I like that I get comments. Far from making me feel like a bad blogger and reprehensible, they make me cheery. And how can one not feel cheery on a Friday evening, with the sun streaming in... April is not the cruellest month, I find.

We've just checked the fridge situation and found eggs and noodles. So, whilst we think about the myriad concoctions that these might become, we've opened a bottle of wine as we watch all the possibilities that the weekend has to offer unfold at our feet.

This afternoon I tapped away at some work from home as I've been suffering again from a wretched affliction. My voice this week has varied between squeak and sexy, husky tones... with a less than sexy cough. Perhaps that's why April is a cruellest month - it's the change of season and Mr Elliott was known well to be an insatiable hypochondriac.

Last weekend, the last weekend in which I was the age of twenty six, I went to Pamplona. There were no bulls involved. I'm not particularly keen on the bull fighting aspect of the city. I'm not an afficionado in that respect but very keen on the two euro bottles of reserve wine. Moi bueno! We took the wrong way back to Santander in the hired car on Sunday and found ourselves winding through some beautiful, mountainous forest roads. Sometimes, the wrong way can be the right way.

And now, once again, I find myself a year older. And, as we all do, I look back on my achievements over the last twelve months. And you'll be pleased to know that my painting is two coats away from completion. I think then it takes a few months to dry proper and a bit of varnish over the top and voila! I'm too proud; I've added the photo above in the hope that you'll be proud too (although don't be too hard on my early unveiling).

My hair's a bit longer. The book is taking shape. Goodness me, what with all these achievements, I might as well just quit now, I'm doing so well.

This year, I'm tackling the Anna Karenina and come to the conclusion that I must go to Russia. That will be an event. And it's just another reason why I cannot drag myself away from London, regardless of a quiet yearning that I have to go back home and start setting up shop. Not literally. I don't want to set up a shop. Although, that would be a nice life. I'd have a crafts shop. I'd engage my crafty friend Bri Bri to make my wares and it would double as a tea shop where you can come and sit and take in the scenery and the people walking by. I'd live upstairs and that would be the limits of my little world.

But, probably, I'll just stick to my vocation, pushing paper from one side of the desk to the other for the rest of my working life. Occasionally, I'll answer the phone, and more often than not the caller will be subjected to the cough and the squeak rather than a husky phone voice.

For my birthday, daddy bought me Pascal, Proust, Lautremont and de Sade. Gems! All of them.

Data segment:
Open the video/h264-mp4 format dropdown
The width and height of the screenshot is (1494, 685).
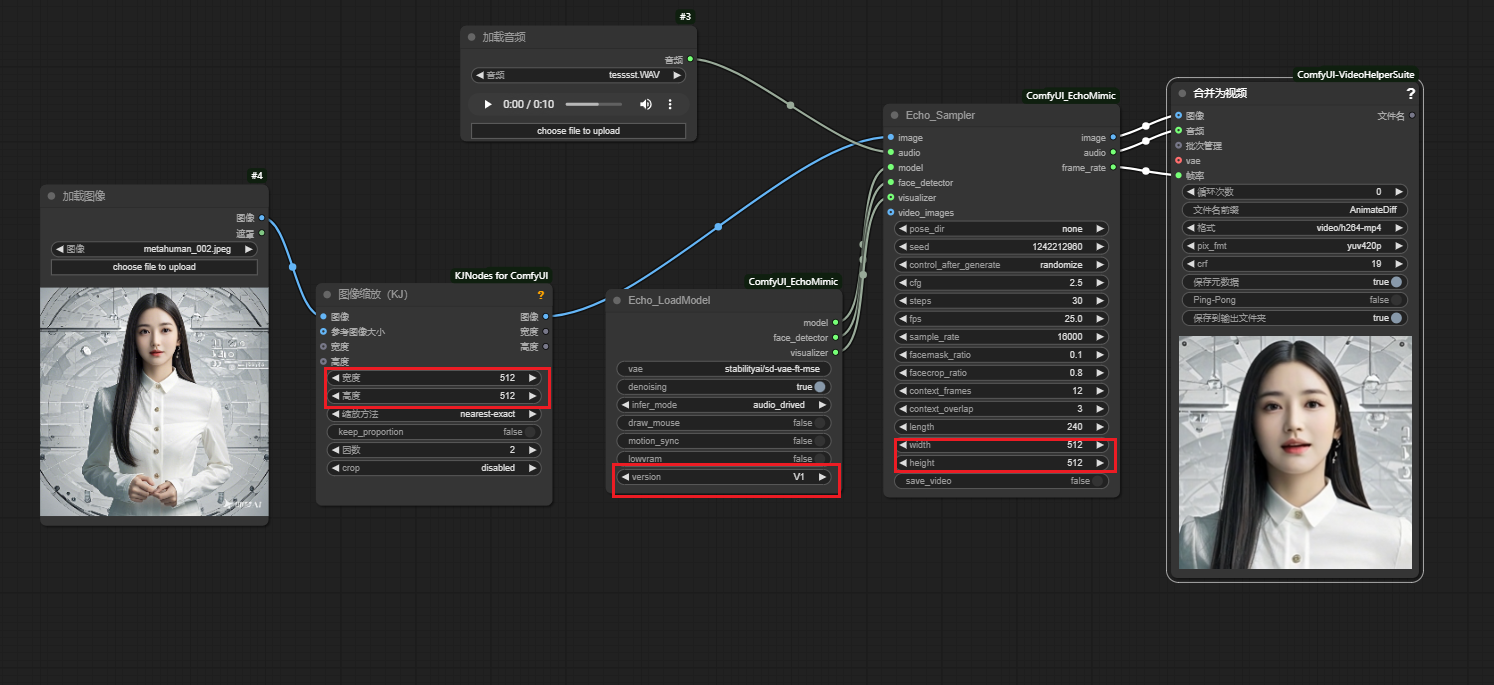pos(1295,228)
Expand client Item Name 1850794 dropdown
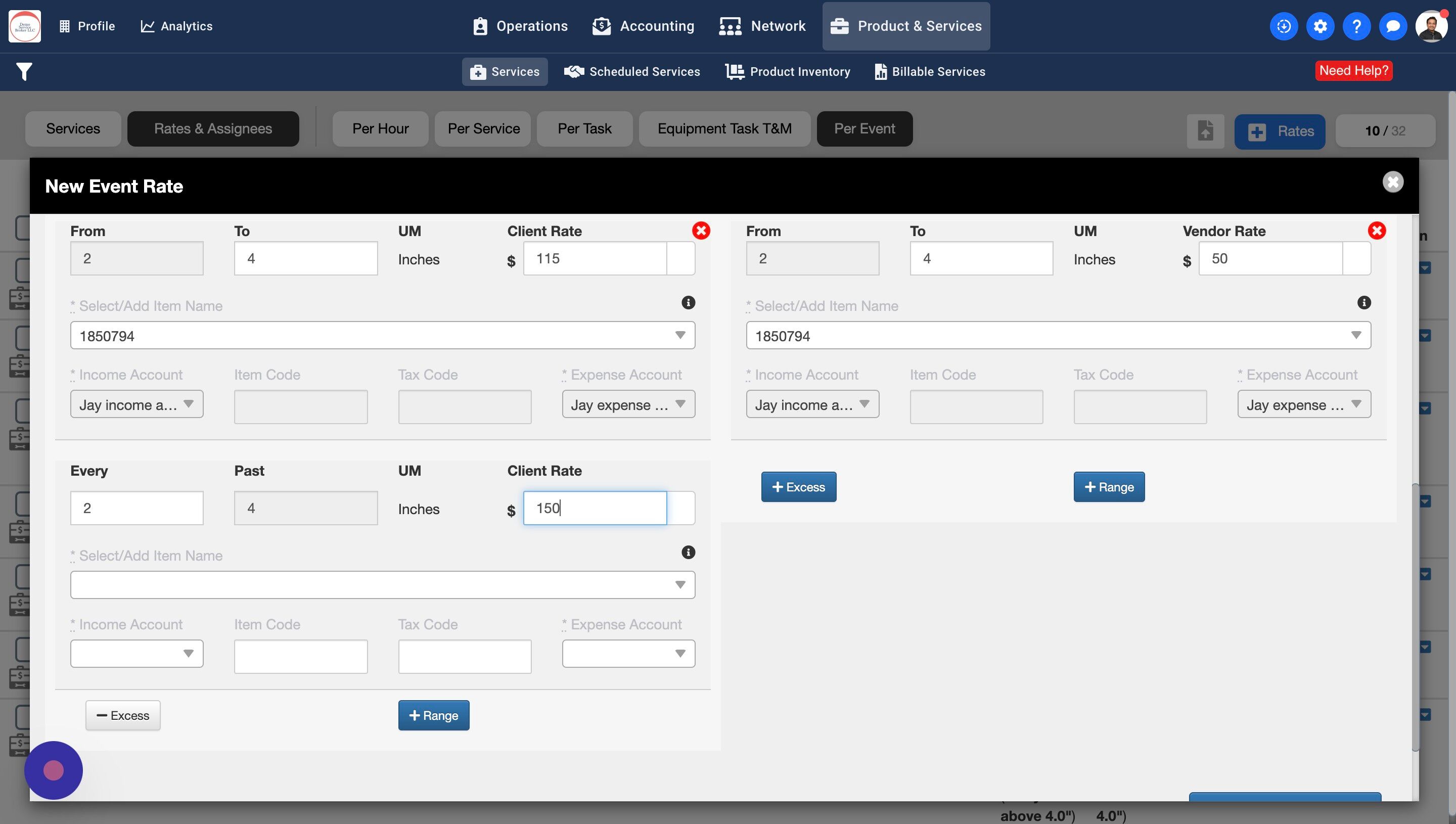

Tasks to carry out:
• 1. What city did the writer of the blog post visit the weekend before turning a year older?
• 2. Summarize the blog post in two sentences.
• 3. Write the next part of the blog post, starting after its last line about the birthday gifts.

Responses by task:
• 1. Pamplona.

• 2. On a sunny Friday evening, the writer, cheered by comments and nursing a cough and squeaky voice, recalls a trip to Pamplona that was more about two-euro bottles of wine than bulls and included a scenic wrong turn on the drive back to Santander. Now a year older, the writer lists the year's modest achievements (a nearly finished painting, longer hair, a book taking shape), dreams of a crafts and tea shop back home while planning a trip to Russia, and names the birthday gifts from daddy: Pascal, Proust, Lautremont and de Sade.

• 3.
Don't snigger... each to their own, I say.

Each book came on a different day in a different package. That's how presents should be. My work-wife, Sandra, has this habit of saving the presents that she gets for Christmas and opening one every now and again over the course of the day. So, when everyone has already smashed through their wrapped goods, and finished their turkey, she'll say, in a satisfied tone, "oh, look! What's this? I have another present to open."

I broke my glasses again. How odd - looking back to this time last year, I did the same thing. And it was almost in the same manner. A night at the pub and glasses strewn across the floor and oops! What do you know. I've stood on them. Luckily, with a little DIY they were salvagable. After a brief but fraught argument with a less than helpful woman at Specsavers, Sandra, seeing my frustration, brought her glasses repair kit into work (she'd purchased it from Tesco for one pound to undertake one of those fiddly jobs for which only the tiniest of screw drivers will do) and I spent one lunch hour mending. Who needs the professionals? I certainly don't. I'm like a bush optometrist.

I have a lot more to say... but, I am half way through making a home made birthday card. It's a pièce de résistance. I've got a very flash private dining experience to attend tomorrow night, for which I will have to get my most glamourous, most flimsy frock out of the wardrobe, and the prospect has sent shivers down my wallet's spine. So, this week, I've made a pledge to only spend the sum total of ten pounds. That's right - a full seven days, feeding myself and what not... hence the eggs and noodles. Thank goodness for the points on my Boots card.

I must admit to you, I've spent fourteen pounds and it's only been five days, but in the spirit of the endeavour, the birthday card is home made. Lucky for the birthday boy, the present shall not be. On the contrary, in response to the flash dinner, I'll be heading down to Liberty for my purchase, and if you happen to find me in the champagne bar there, eating oysters, you'll know that the ten pound budget has been thrown out the window along with a raft of other good and frugal intentions...

The crafts corner calls... but, you'll hear from me again, and shortly this time, I'm sure...

Sunday, 6 March 2011

6 March 2011


It's only been a few months. What of it? I've been a rather busy bee, that's all... Welcome to the new year, belatedly.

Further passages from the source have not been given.